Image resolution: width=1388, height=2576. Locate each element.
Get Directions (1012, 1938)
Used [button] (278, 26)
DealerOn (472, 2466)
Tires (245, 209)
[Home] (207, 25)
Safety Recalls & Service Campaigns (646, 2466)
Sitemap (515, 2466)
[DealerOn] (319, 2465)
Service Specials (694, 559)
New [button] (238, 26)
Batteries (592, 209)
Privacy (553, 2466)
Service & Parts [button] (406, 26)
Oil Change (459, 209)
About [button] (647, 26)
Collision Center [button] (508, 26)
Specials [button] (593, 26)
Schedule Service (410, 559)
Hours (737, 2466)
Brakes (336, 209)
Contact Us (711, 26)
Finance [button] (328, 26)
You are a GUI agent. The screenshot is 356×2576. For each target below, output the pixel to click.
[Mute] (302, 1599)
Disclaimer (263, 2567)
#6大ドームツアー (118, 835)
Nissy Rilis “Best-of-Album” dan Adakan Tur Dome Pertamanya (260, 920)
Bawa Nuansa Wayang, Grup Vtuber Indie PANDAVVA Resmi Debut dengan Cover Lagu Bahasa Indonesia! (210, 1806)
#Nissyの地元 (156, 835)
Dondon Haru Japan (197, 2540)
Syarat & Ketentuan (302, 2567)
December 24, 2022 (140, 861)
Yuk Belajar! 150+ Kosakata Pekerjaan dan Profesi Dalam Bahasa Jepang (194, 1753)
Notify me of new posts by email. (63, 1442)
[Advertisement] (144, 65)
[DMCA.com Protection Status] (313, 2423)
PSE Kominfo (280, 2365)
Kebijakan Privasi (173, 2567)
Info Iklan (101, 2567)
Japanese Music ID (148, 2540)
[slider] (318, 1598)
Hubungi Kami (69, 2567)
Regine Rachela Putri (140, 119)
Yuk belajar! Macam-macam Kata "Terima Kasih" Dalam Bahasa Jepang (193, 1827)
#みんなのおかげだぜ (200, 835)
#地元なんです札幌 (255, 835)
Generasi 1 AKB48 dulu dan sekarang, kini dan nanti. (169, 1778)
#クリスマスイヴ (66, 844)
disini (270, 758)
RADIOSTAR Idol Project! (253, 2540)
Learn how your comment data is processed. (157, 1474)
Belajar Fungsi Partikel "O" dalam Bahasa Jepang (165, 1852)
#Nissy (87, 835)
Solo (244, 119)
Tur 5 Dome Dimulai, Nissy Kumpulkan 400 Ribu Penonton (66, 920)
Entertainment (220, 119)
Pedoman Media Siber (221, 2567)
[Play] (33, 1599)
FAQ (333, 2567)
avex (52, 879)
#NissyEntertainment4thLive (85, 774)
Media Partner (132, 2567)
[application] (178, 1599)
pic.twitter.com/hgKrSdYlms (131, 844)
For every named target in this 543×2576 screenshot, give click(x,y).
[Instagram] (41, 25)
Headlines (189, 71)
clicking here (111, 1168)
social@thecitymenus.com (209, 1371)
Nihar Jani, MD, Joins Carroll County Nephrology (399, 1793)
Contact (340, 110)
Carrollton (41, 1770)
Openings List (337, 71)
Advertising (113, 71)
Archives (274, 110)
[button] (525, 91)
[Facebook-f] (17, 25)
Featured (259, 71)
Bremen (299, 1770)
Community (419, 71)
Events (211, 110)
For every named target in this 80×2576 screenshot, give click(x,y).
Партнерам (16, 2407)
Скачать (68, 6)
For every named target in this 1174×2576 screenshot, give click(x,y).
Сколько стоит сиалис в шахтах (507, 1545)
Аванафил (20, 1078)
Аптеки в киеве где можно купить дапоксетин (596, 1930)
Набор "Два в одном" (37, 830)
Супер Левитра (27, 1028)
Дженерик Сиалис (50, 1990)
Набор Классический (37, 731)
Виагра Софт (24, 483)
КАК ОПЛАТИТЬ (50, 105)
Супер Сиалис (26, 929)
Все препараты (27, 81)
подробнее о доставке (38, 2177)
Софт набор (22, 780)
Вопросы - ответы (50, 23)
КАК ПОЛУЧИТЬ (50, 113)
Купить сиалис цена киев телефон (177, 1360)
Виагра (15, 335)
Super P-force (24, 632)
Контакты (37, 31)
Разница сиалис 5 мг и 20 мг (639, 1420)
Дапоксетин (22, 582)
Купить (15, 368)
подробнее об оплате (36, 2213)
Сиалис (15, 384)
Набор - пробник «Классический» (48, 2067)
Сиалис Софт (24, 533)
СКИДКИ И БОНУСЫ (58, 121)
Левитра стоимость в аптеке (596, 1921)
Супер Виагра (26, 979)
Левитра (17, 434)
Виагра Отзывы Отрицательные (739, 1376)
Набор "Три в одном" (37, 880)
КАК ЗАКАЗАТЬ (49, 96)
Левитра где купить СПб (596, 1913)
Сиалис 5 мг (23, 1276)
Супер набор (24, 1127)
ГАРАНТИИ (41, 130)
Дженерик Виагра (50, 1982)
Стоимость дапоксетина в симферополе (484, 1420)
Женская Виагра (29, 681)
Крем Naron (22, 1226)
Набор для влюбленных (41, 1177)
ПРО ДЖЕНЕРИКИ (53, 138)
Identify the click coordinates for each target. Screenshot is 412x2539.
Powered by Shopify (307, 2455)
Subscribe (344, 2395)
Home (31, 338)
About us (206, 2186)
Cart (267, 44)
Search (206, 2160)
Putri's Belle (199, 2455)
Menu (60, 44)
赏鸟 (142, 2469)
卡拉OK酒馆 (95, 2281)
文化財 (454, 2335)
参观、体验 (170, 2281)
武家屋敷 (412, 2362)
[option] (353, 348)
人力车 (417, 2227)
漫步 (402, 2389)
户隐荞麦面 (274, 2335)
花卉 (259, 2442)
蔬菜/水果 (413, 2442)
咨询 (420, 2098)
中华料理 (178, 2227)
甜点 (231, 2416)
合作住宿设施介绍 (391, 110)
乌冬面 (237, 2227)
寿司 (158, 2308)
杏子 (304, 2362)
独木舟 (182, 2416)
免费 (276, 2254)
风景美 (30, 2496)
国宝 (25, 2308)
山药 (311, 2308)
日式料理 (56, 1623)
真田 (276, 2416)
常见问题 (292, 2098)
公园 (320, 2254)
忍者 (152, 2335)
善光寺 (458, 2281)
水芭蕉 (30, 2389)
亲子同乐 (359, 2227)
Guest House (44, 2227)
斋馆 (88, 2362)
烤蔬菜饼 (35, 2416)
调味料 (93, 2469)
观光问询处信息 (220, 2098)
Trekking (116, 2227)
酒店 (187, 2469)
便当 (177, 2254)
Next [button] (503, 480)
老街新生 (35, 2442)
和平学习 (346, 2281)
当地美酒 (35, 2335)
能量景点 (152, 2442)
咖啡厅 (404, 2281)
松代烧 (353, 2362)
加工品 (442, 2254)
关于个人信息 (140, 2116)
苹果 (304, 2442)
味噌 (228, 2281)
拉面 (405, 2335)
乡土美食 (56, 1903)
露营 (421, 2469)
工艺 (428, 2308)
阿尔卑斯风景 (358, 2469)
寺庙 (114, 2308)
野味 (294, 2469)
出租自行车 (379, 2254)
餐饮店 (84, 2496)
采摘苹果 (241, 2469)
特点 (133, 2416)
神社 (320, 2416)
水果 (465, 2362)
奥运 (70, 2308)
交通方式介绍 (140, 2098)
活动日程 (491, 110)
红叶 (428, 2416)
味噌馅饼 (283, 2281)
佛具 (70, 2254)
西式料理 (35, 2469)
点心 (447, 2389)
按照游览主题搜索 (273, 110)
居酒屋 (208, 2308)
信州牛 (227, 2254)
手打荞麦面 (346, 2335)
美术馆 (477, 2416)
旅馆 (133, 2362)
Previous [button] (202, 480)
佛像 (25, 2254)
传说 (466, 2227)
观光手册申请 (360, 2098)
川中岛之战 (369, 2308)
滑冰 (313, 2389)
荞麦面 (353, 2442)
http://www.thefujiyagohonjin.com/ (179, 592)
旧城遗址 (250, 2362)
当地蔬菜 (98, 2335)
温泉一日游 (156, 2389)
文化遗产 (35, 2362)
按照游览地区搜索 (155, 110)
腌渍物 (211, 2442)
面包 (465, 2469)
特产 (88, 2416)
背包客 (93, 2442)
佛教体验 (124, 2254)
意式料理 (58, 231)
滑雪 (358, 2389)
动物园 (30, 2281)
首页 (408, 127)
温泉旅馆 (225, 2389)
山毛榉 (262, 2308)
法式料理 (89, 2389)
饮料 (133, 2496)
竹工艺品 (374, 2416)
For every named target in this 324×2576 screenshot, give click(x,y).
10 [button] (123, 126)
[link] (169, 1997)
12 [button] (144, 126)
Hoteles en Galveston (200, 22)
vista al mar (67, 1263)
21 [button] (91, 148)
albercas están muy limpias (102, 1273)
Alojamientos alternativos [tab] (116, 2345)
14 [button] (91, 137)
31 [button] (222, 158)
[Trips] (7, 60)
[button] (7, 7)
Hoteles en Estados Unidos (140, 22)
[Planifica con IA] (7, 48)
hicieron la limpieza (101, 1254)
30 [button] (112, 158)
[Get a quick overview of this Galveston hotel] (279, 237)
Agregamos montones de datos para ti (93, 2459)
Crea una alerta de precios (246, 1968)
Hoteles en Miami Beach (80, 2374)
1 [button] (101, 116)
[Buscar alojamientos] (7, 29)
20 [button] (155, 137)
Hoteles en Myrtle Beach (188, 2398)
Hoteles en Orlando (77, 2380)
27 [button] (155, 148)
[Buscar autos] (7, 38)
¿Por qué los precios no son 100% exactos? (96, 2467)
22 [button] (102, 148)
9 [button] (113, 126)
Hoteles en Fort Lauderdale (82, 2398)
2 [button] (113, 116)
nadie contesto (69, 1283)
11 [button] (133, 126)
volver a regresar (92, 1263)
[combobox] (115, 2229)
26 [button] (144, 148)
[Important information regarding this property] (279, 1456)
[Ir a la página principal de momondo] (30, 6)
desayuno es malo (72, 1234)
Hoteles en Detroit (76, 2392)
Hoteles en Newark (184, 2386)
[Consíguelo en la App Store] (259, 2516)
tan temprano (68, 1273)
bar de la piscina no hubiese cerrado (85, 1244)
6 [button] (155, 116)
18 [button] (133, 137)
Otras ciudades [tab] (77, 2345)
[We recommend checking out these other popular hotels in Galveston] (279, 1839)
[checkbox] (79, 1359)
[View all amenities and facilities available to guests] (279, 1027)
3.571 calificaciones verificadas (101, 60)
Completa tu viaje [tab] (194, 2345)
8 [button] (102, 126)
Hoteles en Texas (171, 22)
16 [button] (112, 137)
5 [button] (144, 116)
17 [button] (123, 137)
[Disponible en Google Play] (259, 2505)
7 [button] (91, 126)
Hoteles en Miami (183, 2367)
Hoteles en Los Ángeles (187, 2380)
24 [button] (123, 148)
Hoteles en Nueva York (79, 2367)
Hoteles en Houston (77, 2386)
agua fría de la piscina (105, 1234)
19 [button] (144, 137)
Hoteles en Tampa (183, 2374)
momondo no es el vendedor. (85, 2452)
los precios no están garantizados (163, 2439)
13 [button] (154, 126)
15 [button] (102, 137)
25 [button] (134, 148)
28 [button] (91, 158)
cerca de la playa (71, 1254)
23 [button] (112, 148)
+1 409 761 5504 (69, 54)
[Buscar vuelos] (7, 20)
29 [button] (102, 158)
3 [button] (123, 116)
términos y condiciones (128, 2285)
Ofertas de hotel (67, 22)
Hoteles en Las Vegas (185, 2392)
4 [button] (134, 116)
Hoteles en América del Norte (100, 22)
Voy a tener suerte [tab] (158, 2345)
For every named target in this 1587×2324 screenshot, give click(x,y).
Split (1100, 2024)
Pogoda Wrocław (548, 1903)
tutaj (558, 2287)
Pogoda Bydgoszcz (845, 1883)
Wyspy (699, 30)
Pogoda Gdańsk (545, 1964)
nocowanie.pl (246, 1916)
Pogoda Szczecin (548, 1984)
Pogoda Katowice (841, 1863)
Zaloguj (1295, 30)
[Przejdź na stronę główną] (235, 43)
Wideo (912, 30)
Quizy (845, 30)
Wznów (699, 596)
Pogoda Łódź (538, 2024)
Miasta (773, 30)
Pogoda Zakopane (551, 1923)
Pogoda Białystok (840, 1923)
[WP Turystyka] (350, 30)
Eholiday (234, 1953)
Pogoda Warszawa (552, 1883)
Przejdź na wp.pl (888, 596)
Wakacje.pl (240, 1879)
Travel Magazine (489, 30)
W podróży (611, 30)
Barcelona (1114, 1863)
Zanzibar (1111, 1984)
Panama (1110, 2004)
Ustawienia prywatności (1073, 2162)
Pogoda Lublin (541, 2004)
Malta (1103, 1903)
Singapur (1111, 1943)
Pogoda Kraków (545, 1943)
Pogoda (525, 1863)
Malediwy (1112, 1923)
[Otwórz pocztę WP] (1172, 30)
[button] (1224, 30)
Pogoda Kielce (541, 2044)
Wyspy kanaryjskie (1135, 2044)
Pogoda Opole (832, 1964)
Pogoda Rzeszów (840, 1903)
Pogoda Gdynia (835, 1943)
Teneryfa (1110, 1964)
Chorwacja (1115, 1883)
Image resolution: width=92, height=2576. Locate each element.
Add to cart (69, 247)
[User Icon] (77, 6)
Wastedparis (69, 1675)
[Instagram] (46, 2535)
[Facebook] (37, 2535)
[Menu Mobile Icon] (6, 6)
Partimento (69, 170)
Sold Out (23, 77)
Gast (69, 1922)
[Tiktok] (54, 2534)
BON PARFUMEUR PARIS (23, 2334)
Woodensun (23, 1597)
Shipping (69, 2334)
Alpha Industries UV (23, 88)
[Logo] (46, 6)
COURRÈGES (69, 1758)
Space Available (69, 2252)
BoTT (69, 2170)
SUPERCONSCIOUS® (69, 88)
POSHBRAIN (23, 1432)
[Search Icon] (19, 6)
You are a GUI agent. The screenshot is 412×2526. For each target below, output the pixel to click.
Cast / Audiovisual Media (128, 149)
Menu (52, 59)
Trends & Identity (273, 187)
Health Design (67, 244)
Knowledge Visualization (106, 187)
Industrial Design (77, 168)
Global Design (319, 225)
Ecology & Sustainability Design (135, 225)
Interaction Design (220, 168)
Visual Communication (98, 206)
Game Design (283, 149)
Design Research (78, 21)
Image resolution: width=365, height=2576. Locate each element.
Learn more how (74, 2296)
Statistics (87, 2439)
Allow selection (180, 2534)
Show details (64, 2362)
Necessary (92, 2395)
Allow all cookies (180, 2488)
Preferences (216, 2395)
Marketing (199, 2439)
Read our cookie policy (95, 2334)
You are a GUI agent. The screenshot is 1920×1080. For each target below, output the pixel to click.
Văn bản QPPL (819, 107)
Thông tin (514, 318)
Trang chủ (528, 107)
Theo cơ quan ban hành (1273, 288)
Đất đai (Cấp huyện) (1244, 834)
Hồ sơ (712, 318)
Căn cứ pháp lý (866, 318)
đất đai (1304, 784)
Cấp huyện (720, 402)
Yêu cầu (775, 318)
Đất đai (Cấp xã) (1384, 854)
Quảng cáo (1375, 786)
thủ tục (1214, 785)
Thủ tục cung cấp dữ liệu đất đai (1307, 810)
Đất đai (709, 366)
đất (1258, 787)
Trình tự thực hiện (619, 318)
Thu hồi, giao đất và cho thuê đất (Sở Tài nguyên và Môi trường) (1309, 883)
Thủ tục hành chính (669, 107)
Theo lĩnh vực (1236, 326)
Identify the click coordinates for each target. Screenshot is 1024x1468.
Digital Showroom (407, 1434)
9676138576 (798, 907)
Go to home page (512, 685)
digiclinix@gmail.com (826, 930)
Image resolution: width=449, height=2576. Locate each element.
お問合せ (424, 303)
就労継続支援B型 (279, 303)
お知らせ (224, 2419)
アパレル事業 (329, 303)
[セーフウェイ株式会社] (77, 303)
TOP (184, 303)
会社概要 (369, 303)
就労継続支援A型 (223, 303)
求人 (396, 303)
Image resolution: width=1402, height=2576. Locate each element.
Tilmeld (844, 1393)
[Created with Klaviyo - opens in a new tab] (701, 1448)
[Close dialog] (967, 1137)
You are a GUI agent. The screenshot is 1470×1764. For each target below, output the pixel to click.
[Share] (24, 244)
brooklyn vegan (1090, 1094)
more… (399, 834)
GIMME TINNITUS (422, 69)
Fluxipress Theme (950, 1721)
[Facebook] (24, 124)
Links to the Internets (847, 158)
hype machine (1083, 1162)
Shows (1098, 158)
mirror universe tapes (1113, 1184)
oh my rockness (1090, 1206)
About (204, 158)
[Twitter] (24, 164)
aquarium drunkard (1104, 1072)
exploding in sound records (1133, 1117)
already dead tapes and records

————

--- Exercise description ---
Please give an exact copy of the lines above, beginning with the line containing "观光问询处信息 (220, 2098)" and running through the line containing "味噌 (228, 2281)", and of no other lines.

--- Exercise answer ---
观光问询处信息 (220, 2098)
Trekking (116, 2227)
酒店 (187, 2469)
便当 (177, 2254)
Next [button] (503, 480)
老街新生 (35, 2442)
和平学习 (346, 2281)
当地美酒 (35, 2335)
能量景点 (152, 2442)
咖啡厅 (404, 2281)
松代烧 (353, 2362)
加工品 (442, 2254)
关于个人信息 (140, 2116)
苹果 (304, 2442)
味噌 (228, 2281)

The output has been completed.